[nathannecro]

Let me try my hand at simply explaining this.

Atoms are composed to two sections:

A positively charged center -- the nucleus.

A negatively charged outside -- the electron cloud.

When several atoms get together, they do so because their electron clouds start intermingling. This sharing of their electrons is fundamentally what a bond is.

A bond is strong when both of the atoms really want their electrons to intermingle. Conversely, a weak bond is when the atoms are "forced" to be next to each other and intermingle. Strong bond = opposite poles of a magnet next to each other. Weak bond = similar poles of a magnet next to each other.

Somewhat counterintuitively, it's not the fact that the bond's want to separate from each other that makes something really explosive/reactive.

To really understand what's going on, you have to take a look at the energetics (thermodynamics) of how a reaction proceeds. The tendency of the physical world is always towards disorder (entropy). Rather than becoming more ordered, every single atom in the universe wants to be more comfortable.

Think back to our magnet analogy. Magnets with the same pole facing each other really don't want to be next to each other. In fact, they'd LOVE to find another magnet with the opposite pole facing them. The magnets which have a weak bond find it really, really easy to separate. In fact, almost anything will split the connection. However, those magnets, once separated, must find another (opposite) partner for them to pair up with. The amount of energy that they release when they find their perfect mate is evidenced by the fact that the magnets will literally hop across short distances and smack together in a satisfying *crack.

What we also know in thermodynamics is that energy cannot be created, nor destroyed. Thus the net energy in any reaction must be equal on both sides. We know a couple of things:

The energy required to split the weak bond is really, really little.

The energy released when a strong bond is formed is a lot (in fact, you hear the release of energy in the form of heat and sound!).

Atoms prefer strong bonds to weak ones (entropy).

Putting everything together, when you have an molecule with extremely weak bonds (HOOOH), it takes almost no effort for those bonds to come apart. However, when those oxygens go find other molecules to bond with, that releases some energy. Thus NET ENERGY is heavily favored in the exothermic (release of energy) direction. When enough of those super weak bonds are broken, and when enough of the strong bonds are formed rapidly, you have a simultaneous release of a huge amount of heat --- an explosion.

Sorry if that's a little long, but I tried to explain your questions. (Which was a fundamentally very interesting question!)

[amputect]

I found this super helpful. Thank you very much for taking the time to write it.

[dnautics]

it's actually got a lot of problems with it. Preferring strong bonds to weak ones is enthalpy. Entropy is (roughly) "preferring to make m product molecules over n molecules when m > n because the combinatorics of their positions is bigger"

Energy is the total sum of the Entropic and Enthalpic components. (entropy takes a negative sign because more entropy is preferred; less enthalpy is preferred)

The text also doesn't explain what makes for high vs low energy. I'll try to explain this.
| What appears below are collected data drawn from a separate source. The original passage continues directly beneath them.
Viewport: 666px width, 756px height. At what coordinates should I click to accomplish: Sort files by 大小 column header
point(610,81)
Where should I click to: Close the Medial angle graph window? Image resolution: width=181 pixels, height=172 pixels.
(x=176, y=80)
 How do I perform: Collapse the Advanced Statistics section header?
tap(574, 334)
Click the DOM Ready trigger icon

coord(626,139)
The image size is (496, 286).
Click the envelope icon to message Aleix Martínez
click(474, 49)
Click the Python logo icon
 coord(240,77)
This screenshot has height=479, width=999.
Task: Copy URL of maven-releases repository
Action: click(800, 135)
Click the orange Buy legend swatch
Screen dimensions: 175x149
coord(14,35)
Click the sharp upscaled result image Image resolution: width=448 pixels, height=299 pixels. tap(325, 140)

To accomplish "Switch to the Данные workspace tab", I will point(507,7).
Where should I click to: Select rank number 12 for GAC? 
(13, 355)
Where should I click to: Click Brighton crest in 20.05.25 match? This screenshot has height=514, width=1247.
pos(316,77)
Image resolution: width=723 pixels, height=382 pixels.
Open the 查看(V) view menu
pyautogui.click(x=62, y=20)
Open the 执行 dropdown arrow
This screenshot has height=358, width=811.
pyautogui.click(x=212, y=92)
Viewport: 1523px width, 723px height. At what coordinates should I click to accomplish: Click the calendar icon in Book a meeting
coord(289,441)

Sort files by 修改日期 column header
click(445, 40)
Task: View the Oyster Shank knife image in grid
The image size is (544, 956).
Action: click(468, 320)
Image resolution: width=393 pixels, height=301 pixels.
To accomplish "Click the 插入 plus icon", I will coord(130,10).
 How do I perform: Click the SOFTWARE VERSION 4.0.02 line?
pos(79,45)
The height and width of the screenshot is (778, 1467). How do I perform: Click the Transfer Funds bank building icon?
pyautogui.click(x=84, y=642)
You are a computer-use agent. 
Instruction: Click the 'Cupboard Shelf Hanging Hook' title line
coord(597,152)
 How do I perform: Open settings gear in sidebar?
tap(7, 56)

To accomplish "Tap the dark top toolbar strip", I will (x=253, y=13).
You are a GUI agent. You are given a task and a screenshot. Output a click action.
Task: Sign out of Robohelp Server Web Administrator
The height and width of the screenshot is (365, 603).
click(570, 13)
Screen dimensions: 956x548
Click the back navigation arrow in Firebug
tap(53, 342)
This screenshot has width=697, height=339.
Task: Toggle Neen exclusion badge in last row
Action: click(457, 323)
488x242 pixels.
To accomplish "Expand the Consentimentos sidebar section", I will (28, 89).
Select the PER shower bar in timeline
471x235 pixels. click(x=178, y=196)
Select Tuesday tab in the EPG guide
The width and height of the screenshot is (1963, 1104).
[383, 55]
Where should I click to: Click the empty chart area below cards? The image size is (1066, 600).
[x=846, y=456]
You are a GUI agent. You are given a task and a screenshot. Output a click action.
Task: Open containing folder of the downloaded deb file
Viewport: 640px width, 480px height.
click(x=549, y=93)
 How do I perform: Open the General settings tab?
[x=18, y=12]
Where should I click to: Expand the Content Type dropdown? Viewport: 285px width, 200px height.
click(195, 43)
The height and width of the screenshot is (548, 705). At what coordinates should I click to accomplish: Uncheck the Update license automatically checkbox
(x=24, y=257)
An electron is a wave. Two rules to remember: 1) a wave has higher energy when it has more nodes. 2) electrons have higher energy when it spends time 'away' from positive charge. The shapes of these waves are constrained by quantum mechanical rules, but generally speaking a 'higher energy' bond has either more nodes or has more density away from the nuclei.

[nathannecro]

You're certainly correct.

I was just attempting to keep it simple.

[dnautics]

yeah, I'm usually pretty good at explaining things simply, but none of the explanations here are making me happy, and I can't come up with a good explanation that encapsulates my intuition. Perhaps that means that I don't actually understand it very well myself.